_What the task requires:_ Below this line is the material. Write out only its lines from the one containing "The image size is (1686, 966)." through the one containing "Open 家具屋さん in the sidebar", both kept, exactly.

_Available records:_

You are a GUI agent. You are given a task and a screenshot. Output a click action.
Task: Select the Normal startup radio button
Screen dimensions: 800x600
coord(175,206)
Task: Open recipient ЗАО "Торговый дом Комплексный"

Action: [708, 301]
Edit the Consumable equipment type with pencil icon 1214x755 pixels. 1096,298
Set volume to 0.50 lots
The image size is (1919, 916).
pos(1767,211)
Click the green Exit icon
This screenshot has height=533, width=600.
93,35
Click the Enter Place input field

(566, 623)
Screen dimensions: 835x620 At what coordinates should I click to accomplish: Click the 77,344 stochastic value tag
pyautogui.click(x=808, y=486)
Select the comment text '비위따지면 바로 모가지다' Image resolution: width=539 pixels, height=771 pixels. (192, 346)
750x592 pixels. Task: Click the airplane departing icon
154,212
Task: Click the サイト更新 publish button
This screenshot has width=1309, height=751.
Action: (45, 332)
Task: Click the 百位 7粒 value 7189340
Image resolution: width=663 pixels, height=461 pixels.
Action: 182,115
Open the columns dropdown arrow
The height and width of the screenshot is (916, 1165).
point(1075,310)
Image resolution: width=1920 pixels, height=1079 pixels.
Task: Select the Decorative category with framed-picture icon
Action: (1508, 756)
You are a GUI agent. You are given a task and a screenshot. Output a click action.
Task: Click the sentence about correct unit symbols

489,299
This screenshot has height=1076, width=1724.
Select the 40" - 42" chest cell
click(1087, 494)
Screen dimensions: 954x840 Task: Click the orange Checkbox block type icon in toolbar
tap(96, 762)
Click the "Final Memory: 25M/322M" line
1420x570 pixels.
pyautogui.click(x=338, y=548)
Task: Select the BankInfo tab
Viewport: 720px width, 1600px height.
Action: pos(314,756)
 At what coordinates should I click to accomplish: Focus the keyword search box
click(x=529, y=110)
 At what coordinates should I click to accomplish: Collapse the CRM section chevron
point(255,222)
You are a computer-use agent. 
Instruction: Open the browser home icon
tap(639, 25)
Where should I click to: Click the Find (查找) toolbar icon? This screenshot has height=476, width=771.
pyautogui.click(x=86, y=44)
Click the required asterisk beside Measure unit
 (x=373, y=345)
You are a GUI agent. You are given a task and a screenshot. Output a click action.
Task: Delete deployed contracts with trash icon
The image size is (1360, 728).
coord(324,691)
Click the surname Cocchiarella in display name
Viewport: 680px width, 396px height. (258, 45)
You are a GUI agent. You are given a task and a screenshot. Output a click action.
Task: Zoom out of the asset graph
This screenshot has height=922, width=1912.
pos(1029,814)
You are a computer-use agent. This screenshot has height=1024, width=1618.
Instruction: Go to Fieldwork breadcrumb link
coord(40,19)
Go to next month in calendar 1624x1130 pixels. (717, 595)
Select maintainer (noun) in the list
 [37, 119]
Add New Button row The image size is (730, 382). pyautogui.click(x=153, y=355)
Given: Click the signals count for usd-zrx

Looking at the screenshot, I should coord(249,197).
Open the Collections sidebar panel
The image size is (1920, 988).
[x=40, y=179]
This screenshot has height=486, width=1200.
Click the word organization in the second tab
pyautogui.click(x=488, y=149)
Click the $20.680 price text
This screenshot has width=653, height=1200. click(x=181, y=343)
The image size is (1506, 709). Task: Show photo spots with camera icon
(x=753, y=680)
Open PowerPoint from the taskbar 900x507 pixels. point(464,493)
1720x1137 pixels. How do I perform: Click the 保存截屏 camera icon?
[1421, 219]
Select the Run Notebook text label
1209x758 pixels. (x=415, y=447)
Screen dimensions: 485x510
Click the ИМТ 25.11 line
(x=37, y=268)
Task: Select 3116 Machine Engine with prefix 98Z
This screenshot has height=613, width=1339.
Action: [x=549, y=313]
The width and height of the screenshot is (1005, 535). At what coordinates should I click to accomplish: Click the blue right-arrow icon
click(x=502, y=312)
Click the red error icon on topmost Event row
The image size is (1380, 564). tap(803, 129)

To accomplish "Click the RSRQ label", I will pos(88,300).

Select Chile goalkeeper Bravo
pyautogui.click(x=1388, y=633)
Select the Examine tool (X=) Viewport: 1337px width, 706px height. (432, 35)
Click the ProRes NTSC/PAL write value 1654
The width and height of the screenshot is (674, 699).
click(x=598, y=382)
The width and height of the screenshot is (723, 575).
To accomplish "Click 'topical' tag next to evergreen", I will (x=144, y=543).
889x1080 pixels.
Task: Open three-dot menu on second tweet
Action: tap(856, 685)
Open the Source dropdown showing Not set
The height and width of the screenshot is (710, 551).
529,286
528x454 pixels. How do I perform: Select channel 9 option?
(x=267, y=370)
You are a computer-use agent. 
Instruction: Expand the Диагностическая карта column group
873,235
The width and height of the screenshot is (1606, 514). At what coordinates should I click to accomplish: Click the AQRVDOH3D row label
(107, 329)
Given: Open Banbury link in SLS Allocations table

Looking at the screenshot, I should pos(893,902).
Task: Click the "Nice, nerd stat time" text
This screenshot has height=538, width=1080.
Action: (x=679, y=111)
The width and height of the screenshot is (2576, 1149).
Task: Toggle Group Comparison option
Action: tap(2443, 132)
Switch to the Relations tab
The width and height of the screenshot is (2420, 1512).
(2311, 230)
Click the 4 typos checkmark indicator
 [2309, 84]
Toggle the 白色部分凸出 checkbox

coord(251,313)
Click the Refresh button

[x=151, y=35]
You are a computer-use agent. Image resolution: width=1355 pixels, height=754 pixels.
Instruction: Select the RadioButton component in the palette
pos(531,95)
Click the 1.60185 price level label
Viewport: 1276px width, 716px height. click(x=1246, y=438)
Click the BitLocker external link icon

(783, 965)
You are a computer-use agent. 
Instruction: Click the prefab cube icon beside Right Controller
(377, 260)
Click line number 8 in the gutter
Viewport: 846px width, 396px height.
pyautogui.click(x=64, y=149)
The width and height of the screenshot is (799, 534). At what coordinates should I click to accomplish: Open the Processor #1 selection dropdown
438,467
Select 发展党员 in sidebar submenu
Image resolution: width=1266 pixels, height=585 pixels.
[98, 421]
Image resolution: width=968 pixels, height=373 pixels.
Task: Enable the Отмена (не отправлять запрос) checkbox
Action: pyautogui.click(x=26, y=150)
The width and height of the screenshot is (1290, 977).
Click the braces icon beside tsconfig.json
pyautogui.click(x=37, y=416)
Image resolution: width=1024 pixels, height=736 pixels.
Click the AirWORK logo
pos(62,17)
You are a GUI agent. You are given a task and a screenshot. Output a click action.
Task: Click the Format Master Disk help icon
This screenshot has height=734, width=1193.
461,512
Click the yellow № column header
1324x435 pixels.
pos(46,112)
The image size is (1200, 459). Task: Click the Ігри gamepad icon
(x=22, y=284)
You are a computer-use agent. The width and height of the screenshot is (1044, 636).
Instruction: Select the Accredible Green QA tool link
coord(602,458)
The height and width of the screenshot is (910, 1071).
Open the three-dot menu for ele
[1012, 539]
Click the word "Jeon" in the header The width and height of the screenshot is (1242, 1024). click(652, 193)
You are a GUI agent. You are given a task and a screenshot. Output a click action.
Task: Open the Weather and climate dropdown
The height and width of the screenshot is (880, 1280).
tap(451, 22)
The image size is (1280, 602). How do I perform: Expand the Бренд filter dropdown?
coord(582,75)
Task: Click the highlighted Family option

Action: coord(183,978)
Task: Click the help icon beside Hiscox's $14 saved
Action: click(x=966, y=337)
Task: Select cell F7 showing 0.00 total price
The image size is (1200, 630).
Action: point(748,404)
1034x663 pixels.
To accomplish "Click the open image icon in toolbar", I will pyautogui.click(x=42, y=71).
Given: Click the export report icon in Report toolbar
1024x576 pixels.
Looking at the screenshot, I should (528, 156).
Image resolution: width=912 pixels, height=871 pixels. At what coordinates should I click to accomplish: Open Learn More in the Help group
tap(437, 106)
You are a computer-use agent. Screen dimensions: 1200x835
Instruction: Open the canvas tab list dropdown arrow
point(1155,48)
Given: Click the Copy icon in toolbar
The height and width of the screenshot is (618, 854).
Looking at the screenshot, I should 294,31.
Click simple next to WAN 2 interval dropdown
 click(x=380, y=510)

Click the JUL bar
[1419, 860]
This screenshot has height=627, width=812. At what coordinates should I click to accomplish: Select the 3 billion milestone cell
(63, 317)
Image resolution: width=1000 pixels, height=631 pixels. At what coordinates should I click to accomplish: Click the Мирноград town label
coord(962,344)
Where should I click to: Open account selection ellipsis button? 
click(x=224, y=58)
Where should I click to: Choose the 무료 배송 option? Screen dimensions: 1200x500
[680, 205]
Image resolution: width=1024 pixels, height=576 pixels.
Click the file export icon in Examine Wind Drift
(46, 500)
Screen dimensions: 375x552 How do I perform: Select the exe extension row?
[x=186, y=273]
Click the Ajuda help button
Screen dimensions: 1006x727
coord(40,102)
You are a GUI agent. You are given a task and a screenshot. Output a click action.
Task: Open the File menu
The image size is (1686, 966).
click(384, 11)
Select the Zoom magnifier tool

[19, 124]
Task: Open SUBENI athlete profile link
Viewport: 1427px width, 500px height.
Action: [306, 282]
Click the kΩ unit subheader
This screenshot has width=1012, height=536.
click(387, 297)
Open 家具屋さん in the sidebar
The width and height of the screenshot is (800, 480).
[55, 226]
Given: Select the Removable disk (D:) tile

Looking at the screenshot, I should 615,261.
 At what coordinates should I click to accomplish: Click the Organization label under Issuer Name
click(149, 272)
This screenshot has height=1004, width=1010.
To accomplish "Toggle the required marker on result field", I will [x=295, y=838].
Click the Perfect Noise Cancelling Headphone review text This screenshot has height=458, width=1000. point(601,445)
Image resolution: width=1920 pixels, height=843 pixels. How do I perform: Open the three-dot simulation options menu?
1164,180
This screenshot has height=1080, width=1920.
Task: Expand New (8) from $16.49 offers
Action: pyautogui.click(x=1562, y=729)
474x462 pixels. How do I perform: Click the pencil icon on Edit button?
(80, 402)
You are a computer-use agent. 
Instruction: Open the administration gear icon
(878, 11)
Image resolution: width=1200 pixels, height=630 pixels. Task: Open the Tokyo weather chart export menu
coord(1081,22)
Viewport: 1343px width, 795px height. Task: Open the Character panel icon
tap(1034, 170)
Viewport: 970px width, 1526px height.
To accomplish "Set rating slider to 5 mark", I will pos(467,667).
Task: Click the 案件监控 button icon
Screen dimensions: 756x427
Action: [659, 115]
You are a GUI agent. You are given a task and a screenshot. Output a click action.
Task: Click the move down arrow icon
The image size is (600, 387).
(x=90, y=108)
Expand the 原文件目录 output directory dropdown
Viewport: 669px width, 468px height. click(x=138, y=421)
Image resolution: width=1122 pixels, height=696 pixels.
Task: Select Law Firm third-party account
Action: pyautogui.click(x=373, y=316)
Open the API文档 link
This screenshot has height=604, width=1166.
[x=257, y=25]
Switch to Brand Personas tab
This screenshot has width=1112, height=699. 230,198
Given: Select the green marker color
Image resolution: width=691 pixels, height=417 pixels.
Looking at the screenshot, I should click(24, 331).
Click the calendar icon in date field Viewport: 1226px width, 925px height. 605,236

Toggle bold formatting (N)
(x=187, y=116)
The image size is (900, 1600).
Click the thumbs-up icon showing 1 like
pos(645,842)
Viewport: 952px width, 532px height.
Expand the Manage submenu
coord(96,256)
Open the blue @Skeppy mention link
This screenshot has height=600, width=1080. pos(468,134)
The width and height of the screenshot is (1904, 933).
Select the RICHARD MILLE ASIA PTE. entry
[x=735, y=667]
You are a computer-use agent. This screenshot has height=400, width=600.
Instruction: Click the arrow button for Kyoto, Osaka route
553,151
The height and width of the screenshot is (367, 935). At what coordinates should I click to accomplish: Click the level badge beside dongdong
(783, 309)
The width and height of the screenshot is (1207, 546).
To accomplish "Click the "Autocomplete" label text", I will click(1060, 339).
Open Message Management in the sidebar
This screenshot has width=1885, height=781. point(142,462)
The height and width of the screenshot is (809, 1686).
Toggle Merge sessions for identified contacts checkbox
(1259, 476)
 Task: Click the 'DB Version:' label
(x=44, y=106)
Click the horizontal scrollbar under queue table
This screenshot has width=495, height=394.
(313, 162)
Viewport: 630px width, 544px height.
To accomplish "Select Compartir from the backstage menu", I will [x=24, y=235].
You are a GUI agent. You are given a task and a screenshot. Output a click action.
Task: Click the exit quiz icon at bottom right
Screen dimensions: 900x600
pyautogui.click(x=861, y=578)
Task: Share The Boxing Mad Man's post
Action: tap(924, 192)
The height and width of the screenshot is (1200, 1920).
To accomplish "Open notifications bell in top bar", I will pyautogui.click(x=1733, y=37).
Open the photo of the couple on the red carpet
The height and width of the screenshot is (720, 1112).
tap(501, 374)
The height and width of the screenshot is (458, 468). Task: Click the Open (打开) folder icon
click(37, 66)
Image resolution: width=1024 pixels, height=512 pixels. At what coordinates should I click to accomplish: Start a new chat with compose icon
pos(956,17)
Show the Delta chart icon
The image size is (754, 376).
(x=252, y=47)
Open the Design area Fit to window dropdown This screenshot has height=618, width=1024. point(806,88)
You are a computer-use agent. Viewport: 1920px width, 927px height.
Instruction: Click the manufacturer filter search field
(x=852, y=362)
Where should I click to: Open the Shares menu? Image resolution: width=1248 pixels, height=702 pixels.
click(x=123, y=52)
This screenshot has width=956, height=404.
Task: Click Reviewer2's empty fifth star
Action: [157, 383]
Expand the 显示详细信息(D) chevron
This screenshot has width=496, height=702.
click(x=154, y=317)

_Solution to this problem:_
The image size is (1686, 966).
click(384, 11)
Select the Zoom magnifier tool

[19, 124]
Task: Open SUBENI athlete profile link
Viewport: 1427px width, 500px height.
Action: [306, 282]
Click the kΩ unit subheader
This screenshot has width=1012, height=536.
click(387, 297)
Open 家具屋さん in the sidebar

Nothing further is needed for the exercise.